3. The Pretzel Burger
It has to have: Beer Cheese, caramelized onions, a pretzel bun
I can’t tell you the things I would do for a free pretzel bun because they would be unspeakable acts of horror. For ONE pretzel bun. That’s all it would take. I wish I could say I’d be better than that, but you put a pretzel bun in front of me, and….Look, pretzel buns are the greatest of all the foods. And maybe you wouldn’t go as far as I would. I bet you’re a slightly better person than I, sure. But don’t tell me you wouldn’t at least do something minorly bad like….say… burning down an orphanage to get one. No one is that much of a saint. Hahaha. Can you imagine? Turning down a pretzel bun to save ORPHANS? No one could. THEY DON’T EVEN HAVE PARENTS.

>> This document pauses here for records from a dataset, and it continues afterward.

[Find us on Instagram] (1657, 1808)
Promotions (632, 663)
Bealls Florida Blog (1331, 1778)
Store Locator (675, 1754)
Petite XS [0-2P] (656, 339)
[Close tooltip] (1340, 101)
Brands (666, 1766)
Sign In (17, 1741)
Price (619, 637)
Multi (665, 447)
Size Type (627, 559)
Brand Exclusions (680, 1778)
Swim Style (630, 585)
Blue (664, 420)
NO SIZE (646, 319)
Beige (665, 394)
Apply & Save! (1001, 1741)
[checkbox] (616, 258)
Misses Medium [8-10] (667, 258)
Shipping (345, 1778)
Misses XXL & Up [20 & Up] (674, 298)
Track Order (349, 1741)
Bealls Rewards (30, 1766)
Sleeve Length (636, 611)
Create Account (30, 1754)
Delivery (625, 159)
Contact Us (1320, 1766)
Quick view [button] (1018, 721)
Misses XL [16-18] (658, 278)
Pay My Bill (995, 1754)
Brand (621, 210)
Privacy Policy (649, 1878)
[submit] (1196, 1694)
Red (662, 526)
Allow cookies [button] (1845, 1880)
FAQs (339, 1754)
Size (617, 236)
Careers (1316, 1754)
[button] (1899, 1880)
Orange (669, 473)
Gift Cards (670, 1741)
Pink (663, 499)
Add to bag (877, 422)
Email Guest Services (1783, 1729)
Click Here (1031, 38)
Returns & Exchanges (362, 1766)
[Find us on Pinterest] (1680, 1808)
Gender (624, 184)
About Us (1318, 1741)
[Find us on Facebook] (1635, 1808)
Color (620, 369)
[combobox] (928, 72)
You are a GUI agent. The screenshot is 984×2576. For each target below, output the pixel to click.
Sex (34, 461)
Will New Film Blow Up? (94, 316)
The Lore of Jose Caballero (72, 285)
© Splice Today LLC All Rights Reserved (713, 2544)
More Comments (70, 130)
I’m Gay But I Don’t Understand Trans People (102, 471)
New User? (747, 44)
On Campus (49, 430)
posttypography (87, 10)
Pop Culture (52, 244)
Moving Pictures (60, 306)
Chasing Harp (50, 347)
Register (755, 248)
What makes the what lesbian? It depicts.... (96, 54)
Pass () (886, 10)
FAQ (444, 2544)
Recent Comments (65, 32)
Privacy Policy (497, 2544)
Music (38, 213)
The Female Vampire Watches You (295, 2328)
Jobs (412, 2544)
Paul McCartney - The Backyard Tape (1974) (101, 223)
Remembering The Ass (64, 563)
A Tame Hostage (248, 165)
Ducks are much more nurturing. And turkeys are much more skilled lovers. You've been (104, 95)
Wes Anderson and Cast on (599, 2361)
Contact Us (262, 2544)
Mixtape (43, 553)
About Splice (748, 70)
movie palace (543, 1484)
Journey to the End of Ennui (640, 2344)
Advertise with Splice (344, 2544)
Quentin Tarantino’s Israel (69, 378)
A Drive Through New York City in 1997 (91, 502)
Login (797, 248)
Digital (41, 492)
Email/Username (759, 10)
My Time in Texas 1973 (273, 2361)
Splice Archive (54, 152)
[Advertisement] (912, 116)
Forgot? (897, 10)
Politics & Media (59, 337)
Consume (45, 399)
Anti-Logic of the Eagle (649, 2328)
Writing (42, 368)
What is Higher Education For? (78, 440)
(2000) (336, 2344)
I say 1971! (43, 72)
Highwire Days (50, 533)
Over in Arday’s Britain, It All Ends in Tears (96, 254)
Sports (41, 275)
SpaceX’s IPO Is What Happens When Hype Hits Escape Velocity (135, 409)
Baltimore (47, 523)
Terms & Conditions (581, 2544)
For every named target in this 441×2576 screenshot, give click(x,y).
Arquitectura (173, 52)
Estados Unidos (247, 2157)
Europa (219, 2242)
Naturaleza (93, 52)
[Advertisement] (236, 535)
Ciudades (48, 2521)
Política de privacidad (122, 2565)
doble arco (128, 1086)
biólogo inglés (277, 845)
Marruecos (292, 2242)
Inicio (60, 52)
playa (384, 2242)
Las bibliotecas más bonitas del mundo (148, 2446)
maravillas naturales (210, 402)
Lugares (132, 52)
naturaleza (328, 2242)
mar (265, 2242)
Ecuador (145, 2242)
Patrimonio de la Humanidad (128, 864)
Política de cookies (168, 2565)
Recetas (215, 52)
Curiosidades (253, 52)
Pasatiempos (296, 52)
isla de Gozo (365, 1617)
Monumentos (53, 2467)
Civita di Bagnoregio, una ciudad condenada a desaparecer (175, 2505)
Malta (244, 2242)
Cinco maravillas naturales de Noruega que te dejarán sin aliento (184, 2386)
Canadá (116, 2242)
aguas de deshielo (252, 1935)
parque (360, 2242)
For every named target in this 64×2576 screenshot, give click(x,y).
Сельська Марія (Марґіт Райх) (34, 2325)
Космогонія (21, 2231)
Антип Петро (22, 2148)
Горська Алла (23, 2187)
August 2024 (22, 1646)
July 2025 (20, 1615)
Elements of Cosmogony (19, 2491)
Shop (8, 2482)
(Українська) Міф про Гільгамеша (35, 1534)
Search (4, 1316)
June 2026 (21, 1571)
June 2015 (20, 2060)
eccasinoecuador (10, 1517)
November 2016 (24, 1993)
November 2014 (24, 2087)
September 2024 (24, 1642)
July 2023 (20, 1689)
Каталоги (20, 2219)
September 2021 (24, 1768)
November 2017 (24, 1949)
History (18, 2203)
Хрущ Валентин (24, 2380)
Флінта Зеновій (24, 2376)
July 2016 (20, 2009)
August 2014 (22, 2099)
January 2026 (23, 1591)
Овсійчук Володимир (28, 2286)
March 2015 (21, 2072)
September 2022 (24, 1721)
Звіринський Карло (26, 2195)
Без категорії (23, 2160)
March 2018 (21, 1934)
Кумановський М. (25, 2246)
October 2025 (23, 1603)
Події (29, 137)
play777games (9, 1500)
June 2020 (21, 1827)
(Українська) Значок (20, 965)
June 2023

Rating: 8 Samuel L. Jacksons warning you not to go into that hotel room to eat your hamburger. Terrible things happen in that room, and everyone who goes in dies. But the hotel can still rent it out for some reason if you REALLY insist, and no one has closed down the hotel even though literally dozens of people have been found dead so…..your call.
2. BBQ Burger
It has to have: Barbecue sauce, bacon, blue or cheddar cheese, onion rings
There’s a reason pretty much every burger restaurant on the planet offers some form of the barbecue burger. And that reason is that way back when, an evil sorcerer put a curse on the earth that caused all the dinosaurs to die and also every restaurant that served burgers to have to serve a barbecue burger. And that’s just history.
A barbecue burger is just the great standard. There’s pretty much no way to mess it up because you know exactly what you’re getting, and it’s going to be great. Whether you’re at a dive bar or a diner, the barbecue burger rarely disappoints. Unlike your son who majored in clowning and movement in college.
“So. Dance?” You asked. “You’re majoring in dance?”
“So what does that….”
“We learn how to walk, DAD, be in our bodies.”
“We’re spending 80 thousand dollars a year so you can learn how to walk?”
“GOD DAD YOU NEVER GET IT. YOU’RE SO EMBARRASSING. YOU’VE NEVER SUPPORTED ME IN ANYTHING EXCEPT FINANCIALLY AND WITH YOUR TIME AND LOVE. UGH.”
Rating: 9 Samuel L. Jacksons giving a rousing speech. “Yeah things look bad now. Burgers can be lethal, but they don’t hold a candle to man. We CAN eat all the burgers if we just work together. First we have to….” (and then a shark jumps out of the water and devours him and it’s REALLLLLLY good.)
1. Southwest Burger
It has to have: Pepperjack Cheese, avocado or guac, salsa, jalapeno, beans
Ah the perfect specialty burger. It’s spicy, it’s tasty. IT’S THE BEST BURGER ONE COULD EVER MAKE EVER.
Rating: Ten Samuel L. Jacksons biting in and saying, “Mmmmm that IS a tasty burger!”